━━━ TEXT BLOCK ━━━
Moz Q&A is closed.
After more than 13 years, and tens of thousands of questions, Moz Q&A closed on 12th December 2024. Whilst we’re not completely removing the content - many posts will still be possible to view - we have locked both new posts and new replies. More details here.
Can Google Shopping Ads Lower Ranking due to Bounce?
-
I am noticing Google Shopping Ads are showing up for really irrelevant keywords on some of my products. This quite predictably causes a high bounce rate when a user comes from these ads. There is very little control over what Google Ads seems to decide are relevant keywords from what I can see. Only control is by viewing search terms and setting as negative keywords, but his doesn't help much. Negative keywords are often ignored or they come up with some other really irrelevant new keyword.
Seems this high bounce rate could hurt ranking? Any experiences shared with Google Shopping ads appreciated!
-
Hey Chris,
I'm going to address your concerns in-line as I think that's the best way for me to clear up any confusion here.
"My assumption is that organic ranking of my landing page will be effected by bounce rate. When a shopping campaign sends a user to my page and they bounce, Google will see that as a poor user experience with no engagement. This is caused by the Google shopping campaign choosing irrelevant keywords that I have no control over. Running a shopping campaign causes the analytics data to have significantly higher bounce rates and therefore I would think hurts organic ranking of the page."
Your organic rankings will NOT be affected. User engagement signals from AdWords will affect your AdWords quality scores, but under no circumstances will they affect your organic rankings. Google states this publicly, like this example, "Running a Google AdWords campaign does not help your SEO rankings, despite some myths and claims.". It does not hurt, it does not help. The data sets are completely separate. Yes, in your data you can see them combined if you wish, but Google Organic does not see your Paid Ad Engagement Metrics.
As far as control over your Google Shopping, while Google does sometimes trigger terms that are outside the norm, their matching is generally pretty good. I would encourage you to review the post I linked above and to read other articles about Google Shopping Structures. Your structure is everything for AdWords, but it's especially true for Google Shopping. If you're having trouble with targeting, especially after reviewing the search query report and adding negatives, something is wrong with your setup. Review some posts and see if you find anything that might prove valuable."So I am paying Google money to lower my rank because of their bad choice of keywords. Google shopping does not allow me to choose the keywords. And the only way to control this is to use negative keywords as you suggest. In my experience this is also not very effective."
━━━
TASKS FOR THIS EXERCISE
A. In the forum thread about Google Shopping Ads, what does the reply say user engagement signals from AdWords will affect?
B. Please proceed with the forum thread about Google Shopping Ads from the point where it stops.
━━━ ENTRIES SUPPLIED ━━━
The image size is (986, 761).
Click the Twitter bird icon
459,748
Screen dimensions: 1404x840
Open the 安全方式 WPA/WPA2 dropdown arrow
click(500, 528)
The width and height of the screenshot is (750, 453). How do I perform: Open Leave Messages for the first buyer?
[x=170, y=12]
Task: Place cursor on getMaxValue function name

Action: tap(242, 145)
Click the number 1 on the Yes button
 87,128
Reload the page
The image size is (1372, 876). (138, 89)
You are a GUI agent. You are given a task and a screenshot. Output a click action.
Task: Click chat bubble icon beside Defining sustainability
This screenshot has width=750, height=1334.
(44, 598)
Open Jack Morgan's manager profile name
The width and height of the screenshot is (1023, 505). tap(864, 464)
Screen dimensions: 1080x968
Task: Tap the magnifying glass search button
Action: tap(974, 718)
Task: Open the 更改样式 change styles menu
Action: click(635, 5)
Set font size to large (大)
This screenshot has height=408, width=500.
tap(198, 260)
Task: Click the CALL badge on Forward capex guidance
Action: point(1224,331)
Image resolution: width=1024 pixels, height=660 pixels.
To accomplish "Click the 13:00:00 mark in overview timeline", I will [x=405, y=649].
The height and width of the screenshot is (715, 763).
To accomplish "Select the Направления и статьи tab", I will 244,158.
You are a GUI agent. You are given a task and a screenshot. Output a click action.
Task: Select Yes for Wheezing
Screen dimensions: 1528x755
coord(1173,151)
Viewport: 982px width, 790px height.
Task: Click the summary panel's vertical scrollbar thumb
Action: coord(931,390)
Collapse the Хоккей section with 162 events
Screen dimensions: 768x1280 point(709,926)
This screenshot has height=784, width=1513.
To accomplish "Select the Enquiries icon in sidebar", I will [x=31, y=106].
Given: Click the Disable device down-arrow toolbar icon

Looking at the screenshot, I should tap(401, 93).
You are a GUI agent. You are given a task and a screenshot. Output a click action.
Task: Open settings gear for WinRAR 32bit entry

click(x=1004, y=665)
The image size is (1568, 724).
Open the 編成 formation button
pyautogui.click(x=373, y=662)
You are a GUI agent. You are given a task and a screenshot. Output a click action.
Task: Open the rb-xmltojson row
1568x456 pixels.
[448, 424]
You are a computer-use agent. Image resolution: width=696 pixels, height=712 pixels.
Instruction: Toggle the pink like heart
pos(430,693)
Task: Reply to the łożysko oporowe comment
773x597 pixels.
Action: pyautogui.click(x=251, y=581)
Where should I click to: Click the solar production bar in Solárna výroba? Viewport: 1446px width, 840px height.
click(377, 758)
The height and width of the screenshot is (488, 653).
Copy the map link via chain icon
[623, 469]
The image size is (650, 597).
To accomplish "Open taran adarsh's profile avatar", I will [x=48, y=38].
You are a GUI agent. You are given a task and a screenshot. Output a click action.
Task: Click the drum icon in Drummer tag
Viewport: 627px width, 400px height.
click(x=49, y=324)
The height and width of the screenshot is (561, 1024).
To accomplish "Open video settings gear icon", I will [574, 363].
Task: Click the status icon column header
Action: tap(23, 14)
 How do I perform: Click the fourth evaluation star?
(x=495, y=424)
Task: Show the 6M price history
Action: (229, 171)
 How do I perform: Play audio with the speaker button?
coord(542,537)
━━━
FINAL RESULTS
A. They will affect your AdWords quality scores.

B.
I addressed this a bit above, but I think it's worth reiterating here, your paid ads are not lowering your organic rank under any circumstances. Even if they share a landing page, the paid ads will not affect your organic rankings.
"Here is one example. I have a product with the word "Oxy" in the name. Google shopping sent thousands of impressions for queries related to Oxycodone and Oxycotin drugs. My product is an immune support antioxidant supplement for DOGS! Regardless of negative keywords set with adwords support folks on the phone, they continued to send queries for all sorts of variations. Such as "oxycodone 10mg" "buy oxycodone" ad infinitum! Even setting negative keywords to "broad" didn't help. Eventually tapered off after setting many variations as negative keywords. Close to 50 variations.
So of course these clicks seeking oxycodone immediately bounce when they see it is a product for dogs. My question is does that ultimately hurt my organic ranking?"This sounds extremely frustrating and I'm sorry to hear that you're having these issues. I'd encourage you to add "Oxycodone" & "Oxycotin" as negative phrase match terms. That should solve your negative targeting issue as described.
But even if these issues still continue to arise, rest assured that your organic rankings will not be affected.Hope that helps! Let me know if I can be of further assistance.
Best regards,
Trenton -
Hi and thanks for responding. That is still not exactly what I was asking.
My assumption is that organic ranking of my landing page will be effected by bounce rate. When a shopping campaign sends a user to my page and they bounce, Google will see that as a poor user experience with no engagement. This is caused by the Google shopping campaign choosing irrelevant keywords that I have no control over. Running a shopping campaign causes the analytics data to have significantly higher bounce rates and therefore I would think hurts organic ranking of the page.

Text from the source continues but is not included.